A robust, general-purpose projection operator for 2D and 3D geometry.

  • Supports projection of edges, wires, or faces onto arbitrary target surfaces or planes.
  • Handles complex and curved projection targets without failure.
  • Designed to support use cases such as etching, engraving, trace geometry, and drafting views.
  • Tracking: Issue #149
  • Tracking: Issue #563

Integrated Constraint Solver

Adds symbolic and constraint-based modeling capabilities.

  • Enhances builders like BuildLine and BuildSketch to accept symbolic variables (sympy.Symbol) for dimensions and geometry.
  • Constraints such as lengths, angles, and alignments are resolved automatically when the builder finishes.
  • Enables parametric models that are adjustable after creation without needing manual recomputation.
  • Lays groundwork for constraint-based sketching and intelligent placement.
  • Tracking: Issue #169

Sheet Metal Tools

Dedicated tools and operators for sheet metal design and unfolding.

  • Adds support for common operations such as bends, hems, flanges, tabs, and reliefs.
  • Includes unfolding logic to generate flat patterns for laser cutting or CNC bending.
  • Incorporates a customizable K-factor or bend allowance model for realistic fabrication simulation.
  • Can export DXF or SVG flat patterns for CAM workflows.
  • Tracking: Issue #305

Intelligent Mirroring

Feature-aware mirroring system.

  • Goes beyond simple geometric mirroring by analyzing feature intent (e.g., fastener holes, fillets).
  • Ensures symmetry by replicating functional equivalents rather than just mirrored shapes.
  • Facilitates robust duplication of complex features like assemblies, cutouts, and patterns.
  • Integrates with metadata or naming to maintain mirrored relationships during updates.
  • Tracking: Issue #965

Material System

Provides a structured way to assign and track material properties.

  • Associates density, mechanical properties, and appearance with geometry.
  • Enables computation of mass properties (volume, weight, center of gravity, moments of inertia).
  • Supports custom material libraries and standardization.
  • May integrate with part metadata for BOM generation and simulation.
  • Tracking: Issue #598

BREP Convex Hull Operation

Adds a solid-level operation to compute the convex hull of BREP shapes.

  • Bridges computational geometry (point cloud convex hull) with CAD modeling (BRep solids).
  • Facilitates simplification, collision detection, or bounding geometry creation.
  • Implementation combines scipy.spatial.ConvexHull with OpenCascade’s face stitching tools.

Feature Recognition from Mesh Files

This feature enables the conversion of mesh-based geometry (e.g., STL or OBJ files) into high-level BREP representations by recognizing and reconstructing analytical surfaces—such as planes, cylinders, spheres, and cones—from tessellated input data.

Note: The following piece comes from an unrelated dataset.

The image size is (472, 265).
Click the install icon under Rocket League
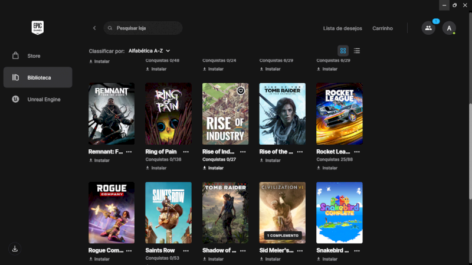(319, 168)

By analyzing the mesh for contiguous patches of triangles with similar curvature or orientation, the system can fit best-matching analytic surfaces to those regions using geometric fitting techniques. The resulting solid should remain watertight and suitable for downstream modeling as a fully editable, parametric BREP.

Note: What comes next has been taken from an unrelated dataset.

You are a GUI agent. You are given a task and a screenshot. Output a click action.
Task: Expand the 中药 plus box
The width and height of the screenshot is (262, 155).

Implementation tools and techniques may include:

  • Geometric clustering and surface fitting algorithms (e.g., RANSAC, least squares).
  • Mesh segmentation using libraries such as Open3D, trimesh, or pymeshlab.
  • Surface reconstruction via OpenCascade tools (e.g., GeomAPI_PointsToSurface) or custom fitting.
  • Support for full round-tripping workflows: BREP → mesh export → recognition → BREP.